LONDON, UK / ACCESS Newswire / December 8, 2025 / Against a backdrop of fresh ransomware and outage concerns across Europe, Black Book Research today announced the release of Europe Cybersecurity in Healthcare 2026: Upstream Vendor, AI, and National Platform Risk under NIS2, GDPR, and the EU AI Act, an industry report designed as a practical "how-to" guide for European boards, ministries, CISOs, and hospital clinical leaders.

Based on comprehensive polls of 561 executives, CISOs, and health-IT leaders across 18 European countries, the report finds that upstream cyber risk has become the defining resilience challenge for European healthcare - particularly where hospitals depend on national EHRs, ePrescription hubs, imaging exchanges, data spaces, and AI platforms that serve whole regions at once. When a shared vendor, cloud, or AI service is compromised, multiple organisations now feel the impact within the same hour.
Europe's upstream challenge
The study confirms that European healthcare operates in a uniquely high-risk environment: public and highly integrated health systems, a dense regulatory "triangle" of NIS2, GDPR and the EU AI Act, and care that routinely crosses national borders. For European providers, this turns vendors, clouds, and AI platforms into Tier-1 critical infrastructure, not optional add-ons.
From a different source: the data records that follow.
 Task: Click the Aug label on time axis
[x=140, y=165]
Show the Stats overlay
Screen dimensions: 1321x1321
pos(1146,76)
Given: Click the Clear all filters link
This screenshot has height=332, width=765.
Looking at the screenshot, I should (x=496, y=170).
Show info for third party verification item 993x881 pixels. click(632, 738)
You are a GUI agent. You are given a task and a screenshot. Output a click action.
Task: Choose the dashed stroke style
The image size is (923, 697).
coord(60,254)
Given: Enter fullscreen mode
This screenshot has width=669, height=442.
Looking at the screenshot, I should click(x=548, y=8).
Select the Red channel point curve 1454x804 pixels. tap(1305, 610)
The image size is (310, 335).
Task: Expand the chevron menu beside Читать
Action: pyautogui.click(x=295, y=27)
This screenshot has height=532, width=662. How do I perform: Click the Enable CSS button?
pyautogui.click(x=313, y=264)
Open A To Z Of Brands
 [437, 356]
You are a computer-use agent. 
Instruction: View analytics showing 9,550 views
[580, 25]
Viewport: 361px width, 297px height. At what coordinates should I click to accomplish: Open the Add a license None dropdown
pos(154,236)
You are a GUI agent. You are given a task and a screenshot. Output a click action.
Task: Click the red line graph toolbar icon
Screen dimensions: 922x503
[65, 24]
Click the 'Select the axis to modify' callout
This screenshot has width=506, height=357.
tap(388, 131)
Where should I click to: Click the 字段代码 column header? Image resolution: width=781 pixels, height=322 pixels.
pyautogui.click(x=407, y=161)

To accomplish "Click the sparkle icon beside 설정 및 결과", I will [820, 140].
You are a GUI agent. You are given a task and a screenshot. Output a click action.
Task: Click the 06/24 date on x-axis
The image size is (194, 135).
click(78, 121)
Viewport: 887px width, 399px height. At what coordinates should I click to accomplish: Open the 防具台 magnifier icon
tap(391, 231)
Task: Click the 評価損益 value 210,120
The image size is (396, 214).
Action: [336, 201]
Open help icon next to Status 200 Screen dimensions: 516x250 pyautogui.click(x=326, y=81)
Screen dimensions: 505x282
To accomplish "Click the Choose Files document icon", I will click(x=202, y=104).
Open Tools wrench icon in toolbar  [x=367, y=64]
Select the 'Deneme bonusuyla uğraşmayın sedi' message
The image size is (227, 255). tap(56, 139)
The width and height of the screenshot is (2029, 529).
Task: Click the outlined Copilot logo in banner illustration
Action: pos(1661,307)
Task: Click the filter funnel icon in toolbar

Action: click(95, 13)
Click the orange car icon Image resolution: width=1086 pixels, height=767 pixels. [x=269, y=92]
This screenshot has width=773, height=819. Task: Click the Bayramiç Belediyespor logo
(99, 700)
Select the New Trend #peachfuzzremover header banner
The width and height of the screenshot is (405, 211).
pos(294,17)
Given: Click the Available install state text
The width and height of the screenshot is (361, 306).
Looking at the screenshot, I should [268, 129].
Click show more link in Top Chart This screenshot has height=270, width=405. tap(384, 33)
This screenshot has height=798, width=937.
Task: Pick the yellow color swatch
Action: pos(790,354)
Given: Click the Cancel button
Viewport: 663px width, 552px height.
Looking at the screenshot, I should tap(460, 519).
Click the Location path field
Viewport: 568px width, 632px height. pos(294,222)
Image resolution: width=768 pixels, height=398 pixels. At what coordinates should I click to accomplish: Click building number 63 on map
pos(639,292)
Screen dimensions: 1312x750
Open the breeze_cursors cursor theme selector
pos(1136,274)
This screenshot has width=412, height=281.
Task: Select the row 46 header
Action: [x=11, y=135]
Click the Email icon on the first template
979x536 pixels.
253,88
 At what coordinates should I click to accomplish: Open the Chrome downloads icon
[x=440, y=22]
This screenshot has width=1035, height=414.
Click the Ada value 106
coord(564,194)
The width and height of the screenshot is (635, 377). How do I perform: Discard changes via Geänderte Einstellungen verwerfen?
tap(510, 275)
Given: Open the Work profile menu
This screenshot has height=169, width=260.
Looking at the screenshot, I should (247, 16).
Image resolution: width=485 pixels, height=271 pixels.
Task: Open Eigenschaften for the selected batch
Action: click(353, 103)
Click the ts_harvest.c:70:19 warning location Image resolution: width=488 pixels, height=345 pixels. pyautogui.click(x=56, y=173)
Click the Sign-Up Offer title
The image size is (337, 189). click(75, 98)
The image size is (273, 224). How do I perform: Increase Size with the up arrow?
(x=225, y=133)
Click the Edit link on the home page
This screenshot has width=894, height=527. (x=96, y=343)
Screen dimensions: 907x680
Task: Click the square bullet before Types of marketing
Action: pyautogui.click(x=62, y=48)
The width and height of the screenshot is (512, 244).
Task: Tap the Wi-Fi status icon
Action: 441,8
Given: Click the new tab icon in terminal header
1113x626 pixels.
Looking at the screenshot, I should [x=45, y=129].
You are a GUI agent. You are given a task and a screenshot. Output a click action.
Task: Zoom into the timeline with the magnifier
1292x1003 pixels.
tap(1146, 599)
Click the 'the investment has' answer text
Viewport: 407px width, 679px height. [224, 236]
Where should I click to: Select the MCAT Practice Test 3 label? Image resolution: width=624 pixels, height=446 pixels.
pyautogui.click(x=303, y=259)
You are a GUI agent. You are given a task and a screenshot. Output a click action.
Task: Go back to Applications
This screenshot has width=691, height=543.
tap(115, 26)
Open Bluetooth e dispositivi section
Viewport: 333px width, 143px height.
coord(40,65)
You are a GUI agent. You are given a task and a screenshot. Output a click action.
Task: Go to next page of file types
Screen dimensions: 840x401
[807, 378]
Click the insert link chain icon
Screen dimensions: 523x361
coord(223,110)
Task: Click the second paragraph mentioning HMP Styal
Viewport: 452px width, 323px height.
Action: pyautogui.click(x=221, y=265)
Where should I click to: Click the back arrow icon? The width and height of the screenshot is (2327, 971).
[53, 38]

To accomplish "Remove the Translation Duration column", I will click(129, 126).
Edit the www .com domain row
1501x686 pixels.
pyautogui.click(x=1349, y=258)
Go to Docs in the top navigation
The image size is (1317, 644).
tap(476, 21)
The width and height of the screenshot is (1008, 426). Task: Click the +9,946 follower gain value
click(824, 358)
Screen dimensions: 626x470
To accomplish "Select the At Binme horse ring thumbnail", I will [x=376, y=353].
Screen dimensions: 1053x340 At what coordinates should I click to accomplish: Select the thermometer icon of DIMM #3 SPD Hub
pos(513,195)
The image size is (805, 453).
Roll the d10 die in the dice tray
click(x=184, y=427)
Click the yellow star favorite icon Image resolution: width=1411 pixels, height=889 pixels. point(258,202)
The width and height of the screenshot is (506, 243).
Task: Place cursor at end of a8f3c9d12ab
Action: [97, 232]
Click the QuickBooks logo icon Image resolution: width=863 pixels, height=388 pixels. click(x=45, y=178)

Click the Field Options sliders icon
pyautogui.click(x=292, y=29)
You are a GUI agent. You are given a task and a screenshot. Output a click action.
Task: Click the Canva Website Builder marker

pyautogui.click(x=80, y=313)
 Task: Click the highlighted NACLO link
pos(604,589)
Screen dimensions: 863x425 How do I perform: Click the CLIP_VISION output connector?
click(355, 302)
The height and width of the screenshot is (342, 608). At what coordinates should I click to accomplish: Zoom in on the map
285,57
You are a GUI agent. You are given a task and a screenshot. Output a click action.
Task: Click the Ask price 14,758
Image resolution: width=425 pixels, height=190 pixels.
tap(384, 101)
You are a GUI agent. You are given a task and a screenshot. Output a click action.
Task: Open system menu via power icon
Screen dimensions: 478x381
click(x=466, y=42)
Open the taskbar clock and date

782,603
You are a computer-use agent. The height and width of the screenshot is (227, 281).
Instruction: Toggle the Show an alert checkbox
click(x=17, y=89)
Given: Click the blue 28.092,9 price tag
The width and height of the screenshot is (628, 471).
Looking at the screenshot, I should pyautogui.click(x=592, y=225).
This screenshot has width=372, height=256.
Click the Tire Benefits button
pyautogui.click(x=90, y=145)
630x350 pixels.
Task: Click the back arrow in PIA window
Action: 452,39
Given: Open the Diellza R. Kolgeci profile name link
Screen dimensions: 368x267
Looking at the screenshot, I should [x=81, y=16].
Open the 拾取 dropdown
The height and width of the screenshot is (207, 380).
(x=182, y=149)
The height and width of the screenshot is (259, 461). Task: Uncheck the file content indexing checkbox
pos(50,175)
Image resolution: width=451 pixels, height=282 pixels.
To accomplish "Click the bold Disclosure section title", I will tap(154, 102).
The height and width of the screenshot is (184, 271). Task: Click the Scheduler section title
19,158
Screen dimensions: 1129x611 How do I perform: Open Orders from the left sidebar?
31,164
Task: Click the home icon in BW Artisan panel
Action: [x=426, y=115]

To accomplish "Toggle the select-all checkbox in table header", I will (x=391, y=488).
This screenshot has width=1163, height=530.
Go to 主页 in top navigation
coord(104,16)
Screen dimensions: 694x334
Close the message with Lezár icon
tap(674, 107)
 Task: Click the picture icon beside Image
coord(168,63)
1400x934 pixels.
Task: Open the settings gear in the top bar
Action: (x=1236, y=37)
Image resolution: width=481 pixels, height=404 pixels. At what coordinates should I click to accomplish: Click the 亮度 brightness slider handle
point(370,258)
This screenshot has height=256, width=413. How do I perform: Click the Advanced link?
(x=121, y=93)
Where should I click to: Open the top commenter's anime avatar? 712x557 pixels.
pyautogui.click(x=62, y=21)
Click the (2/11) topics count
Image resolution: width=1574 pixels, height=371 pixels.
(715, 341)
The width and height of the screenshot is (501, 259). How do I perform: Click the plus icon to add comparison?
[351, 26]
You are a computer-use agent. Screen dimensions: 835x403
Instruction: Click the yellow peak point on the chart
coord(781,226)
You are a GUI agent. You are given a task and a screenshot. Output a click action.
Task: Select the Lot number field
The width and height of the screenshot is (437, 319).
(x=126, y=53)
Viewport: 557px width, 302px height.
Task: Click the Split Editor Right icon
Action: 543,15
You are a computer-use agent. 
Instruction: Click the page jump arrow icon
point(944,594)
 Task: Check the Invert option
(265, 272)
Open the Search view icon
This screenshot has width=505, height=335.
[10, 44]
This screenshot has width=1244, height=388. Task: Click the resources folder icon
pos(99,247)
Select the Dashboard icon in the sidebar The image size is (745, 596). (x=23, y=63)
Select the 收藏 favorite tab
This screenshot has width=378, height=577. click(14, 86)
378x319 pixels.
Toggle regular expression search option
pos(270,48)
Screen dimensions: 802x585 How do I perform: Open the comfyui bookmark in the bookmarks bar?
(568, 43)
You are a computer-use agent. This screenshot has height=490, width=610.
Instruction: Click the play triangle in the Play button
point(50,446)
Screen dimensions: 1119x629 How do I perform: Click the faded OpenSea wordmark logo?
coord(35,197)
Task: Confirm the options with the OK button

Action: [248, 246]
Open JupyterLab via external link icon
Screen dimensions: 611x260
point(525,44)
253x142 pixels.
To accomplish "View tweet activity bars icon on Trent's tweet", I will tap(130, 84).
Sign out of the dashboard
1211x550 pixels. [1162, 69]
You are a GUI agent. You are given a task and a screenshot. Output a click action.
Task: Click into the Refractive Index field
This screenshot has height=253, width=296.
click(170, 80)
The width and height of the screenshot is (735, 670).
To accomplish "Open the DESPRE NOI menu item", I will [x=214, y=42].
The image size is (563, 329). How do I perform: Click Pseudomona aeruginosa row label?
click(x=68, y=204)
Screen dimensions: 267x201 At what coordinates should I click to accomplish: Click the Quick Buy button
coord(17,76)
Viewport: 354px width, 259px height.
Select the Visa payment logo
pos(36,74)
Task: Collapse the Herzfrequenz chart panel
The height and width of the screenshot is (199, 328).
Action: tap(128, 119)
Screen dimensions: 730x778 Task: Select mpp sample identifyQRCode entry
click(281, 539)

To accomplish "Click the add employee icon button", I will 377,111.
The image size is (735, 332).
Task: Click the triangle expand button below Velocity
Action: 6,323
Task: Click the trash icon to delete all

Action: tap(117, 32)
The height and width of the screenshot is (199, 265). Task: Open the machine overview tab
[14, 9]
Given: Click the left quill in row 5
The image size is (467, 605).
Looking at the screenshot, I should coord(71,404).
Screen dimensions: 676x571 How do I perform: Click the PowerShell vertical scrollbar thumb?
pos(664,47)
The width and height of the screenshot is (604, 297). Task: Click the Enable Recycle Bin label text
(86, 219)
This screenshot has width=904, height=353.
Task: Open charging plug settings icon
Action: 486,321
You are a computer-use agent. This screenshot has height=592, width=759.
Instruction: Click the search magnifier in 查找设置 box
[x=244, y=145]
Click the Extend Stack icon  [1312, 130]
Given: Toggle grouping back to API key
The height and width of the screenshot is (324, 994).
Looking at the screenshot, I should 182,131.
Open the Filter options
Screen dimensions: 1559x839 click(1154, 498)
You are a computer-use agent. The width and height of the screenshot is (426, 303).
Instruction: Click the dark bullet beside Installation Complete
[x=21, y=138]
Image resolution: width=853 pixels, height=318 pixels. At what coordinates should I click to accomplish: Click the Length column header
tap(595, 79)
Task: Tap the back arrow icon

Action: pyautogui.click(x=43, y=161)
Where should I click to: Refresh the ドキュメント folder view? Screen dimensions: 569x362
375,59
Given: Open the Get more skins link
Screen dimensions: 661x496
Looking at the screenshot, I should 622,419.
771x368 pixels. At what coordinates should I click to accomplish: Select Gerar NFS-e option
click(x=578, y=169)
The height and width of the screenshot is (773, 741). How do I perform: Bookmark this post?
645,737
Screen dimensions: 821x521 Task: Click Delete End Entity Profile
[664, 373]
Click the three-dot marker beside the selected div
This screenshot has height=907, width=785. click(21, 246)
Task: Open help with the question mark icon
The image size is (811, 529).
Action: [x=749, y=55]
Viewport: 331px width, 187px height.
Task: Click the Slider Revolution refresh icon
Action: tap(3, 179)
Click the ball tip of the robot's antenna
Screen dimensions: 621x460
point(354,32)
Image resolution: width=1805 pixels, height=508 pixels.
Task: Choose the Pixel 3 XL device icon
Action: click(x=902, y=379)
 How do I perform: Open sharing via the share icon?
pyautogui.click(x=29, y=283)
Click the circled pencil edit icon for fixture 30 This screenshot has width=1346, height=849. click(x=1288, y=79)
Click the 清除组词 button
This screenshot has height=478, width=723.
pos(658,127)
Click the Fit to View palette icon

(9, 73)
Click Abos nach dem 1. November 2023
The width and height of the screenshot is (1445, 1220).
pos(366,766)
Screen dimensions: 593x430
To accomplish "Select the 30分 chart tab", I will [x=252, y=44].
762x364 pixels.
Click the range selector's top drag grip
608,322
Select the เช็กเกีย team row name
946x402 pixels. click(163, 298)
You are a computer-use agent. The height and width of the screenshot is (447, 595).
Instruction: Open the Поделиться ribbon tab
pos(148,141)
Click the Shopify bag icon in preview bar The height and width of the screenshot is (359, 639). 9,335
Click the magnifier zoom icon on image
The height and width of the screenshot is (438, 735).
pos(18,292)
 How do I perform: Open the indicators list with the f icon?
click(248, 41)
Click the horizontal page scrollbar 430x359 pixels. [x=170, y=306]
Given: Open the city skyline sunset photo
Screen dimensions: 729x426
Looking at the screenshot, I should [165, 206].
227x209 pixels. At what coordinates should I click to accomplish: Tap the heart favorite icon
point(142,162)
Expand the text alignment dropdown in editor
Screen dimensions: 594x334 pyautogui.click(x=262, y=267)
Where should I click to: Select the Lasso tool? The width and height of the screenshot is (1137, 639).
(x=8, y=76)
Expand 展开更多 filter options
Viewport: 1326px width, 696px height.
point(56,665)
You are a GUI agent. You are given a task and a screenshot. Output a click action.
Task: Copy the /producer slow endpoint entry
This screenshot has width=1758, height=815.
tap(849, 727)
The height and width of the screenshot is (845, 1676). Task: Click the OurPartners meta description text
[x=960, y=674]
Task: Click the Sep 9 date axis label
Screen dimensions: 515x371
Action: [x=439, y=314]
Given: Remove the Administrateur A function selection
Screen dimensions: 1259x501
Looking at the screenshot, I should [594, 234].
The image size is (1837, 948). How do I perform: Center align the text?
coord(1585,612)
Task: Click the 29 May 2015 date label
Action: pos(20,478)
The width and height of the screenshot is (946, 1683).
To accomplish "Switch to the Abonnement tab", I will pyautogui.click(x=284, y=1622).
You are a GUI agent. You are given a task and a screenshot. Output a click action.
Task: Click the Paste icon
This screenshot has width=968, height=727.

Key polling highlights include:
Kill-switches remain rare. Only 13% of organisations report a tested, cross-domain kill-switch for their highest-impact vendors and AI platforms, despite growing dependence on national and cloud platforms. A further 51% have written policies or diagrams but have never rehearsed them end-to-end; 36% have no formal kill-switch at all.
Revoking access still takes too long. Asked how long it would realistically take to cut off a compromised vendor across identity, network, and integrations, respondents report a median time-to-revoke of around 10 hours, with a long tail stretching beyond 30 hours. Fewer than one-third believe they can fully isolate a Tier-1 vendor or AI platform within 90 minutes - well beyond the "sub-hour" targets many cyber leaders now view as necessary for patient safety and NIS2 resilience.
Regulation is ahead of operations. While 74% say NIS2 has raised board-level attention to cyber and supply-chain risk, only 26% have tested isolation runbooks for their top 10 suppliers, and just 19% regularly present time-to-revoke or kill-switch coverage as metrics to their boards or ministries. Control planes and playbooks have not yet caught up with regulatory expectations.
AI is inside clinical workflows but not governed as Tier-1 risk. Seventy-one percent of organisations already use AI in documentation, imaging, decision support or other care workflows, and 49% use AI in revenue and coding - yet only 23% automatically classify production AI vendors and their underlying model/API hosts as Tier-1 critical suppliers. Fewer than one in five have run an AI-specific incident tabletop, leaving AI attack paths and model/API dependencies under-tested.
Identity remains the structural gap. Human identities are generally well covered by MFA and SSO, but non-human accounts, connectors, tokens and keys for vendors, national platforms, and AI tools are poorly inventoried. Many leaders admit they could not quickly produce a complete list of all accounts and tokens a given vendor uses inside their environment - a visibility gap that directly extends time-to-revoke and enlarges the blast radius of upstream incidents.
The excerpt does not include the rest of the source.